▶ _Written exercise_
Please copy out the material below line for line, leaving out the pictures.

▶ _Source records_
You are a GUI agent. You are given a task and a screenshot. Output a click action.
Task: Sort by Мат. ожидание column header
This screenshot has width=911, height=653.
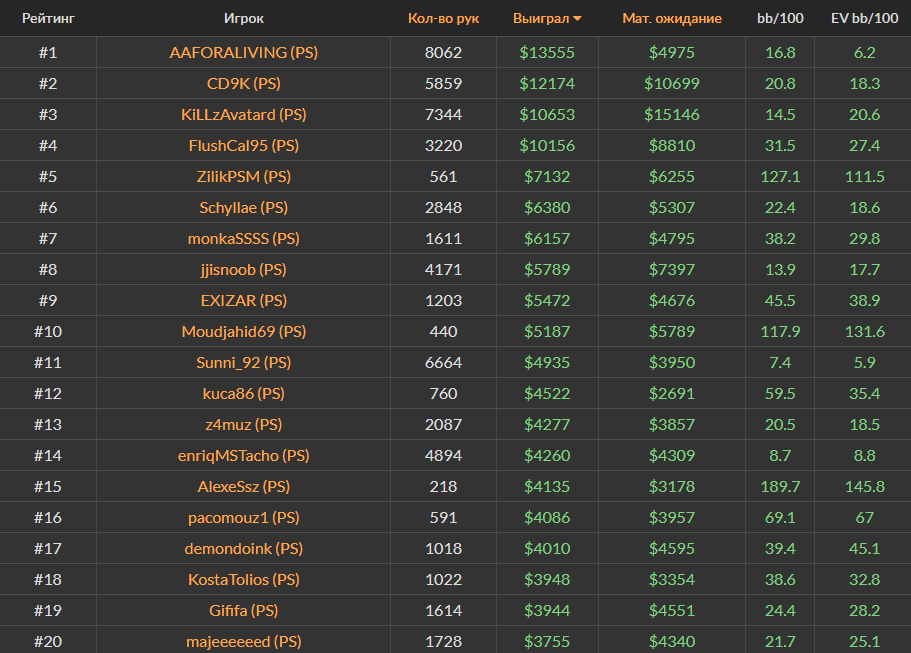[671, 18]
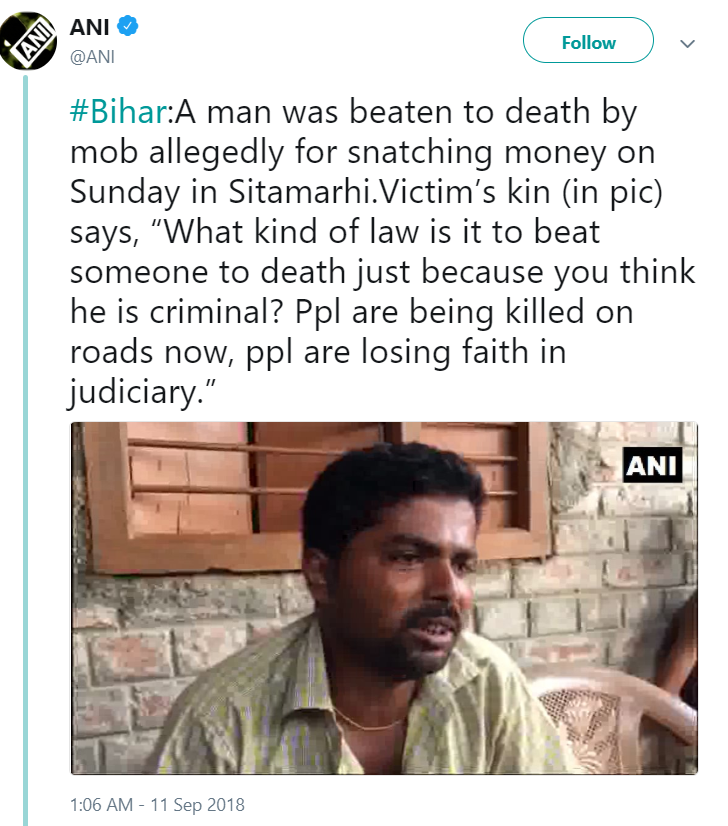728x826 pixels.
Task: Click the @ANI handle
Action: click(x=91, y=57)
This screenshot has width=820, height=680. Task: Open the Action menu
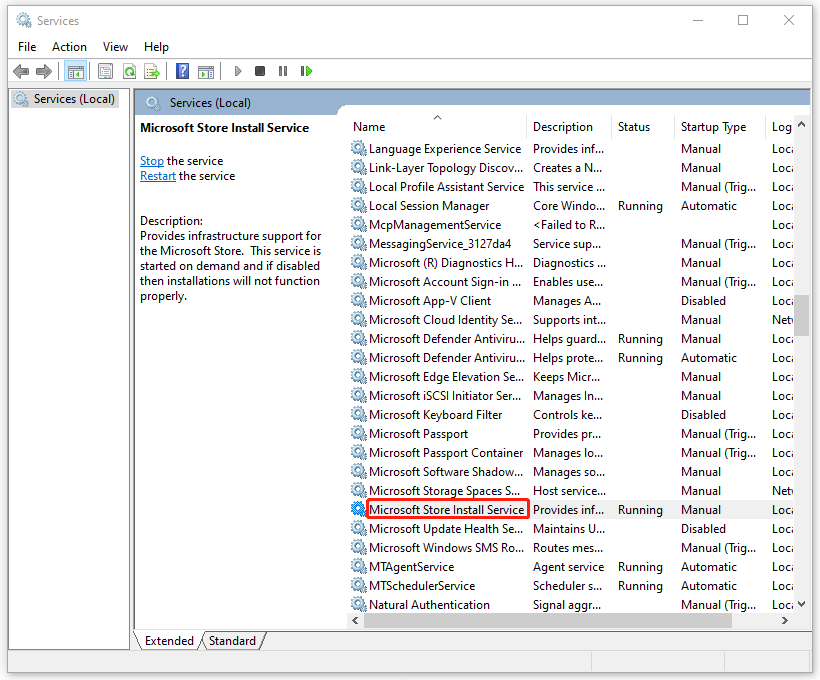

▶ _Task answer_
You are a GUI agent. You are given a task and a screenshot. Output a click action.
Task: Sort by Мат. ожидание column header
This screenshot has width=911, height=653.
[671, 18]
728x826 pixels.
Task: Click the @ANI handle
Action: click(x=91, y=57)
This screenshot has width=820, height=680. Task: Open the Action menu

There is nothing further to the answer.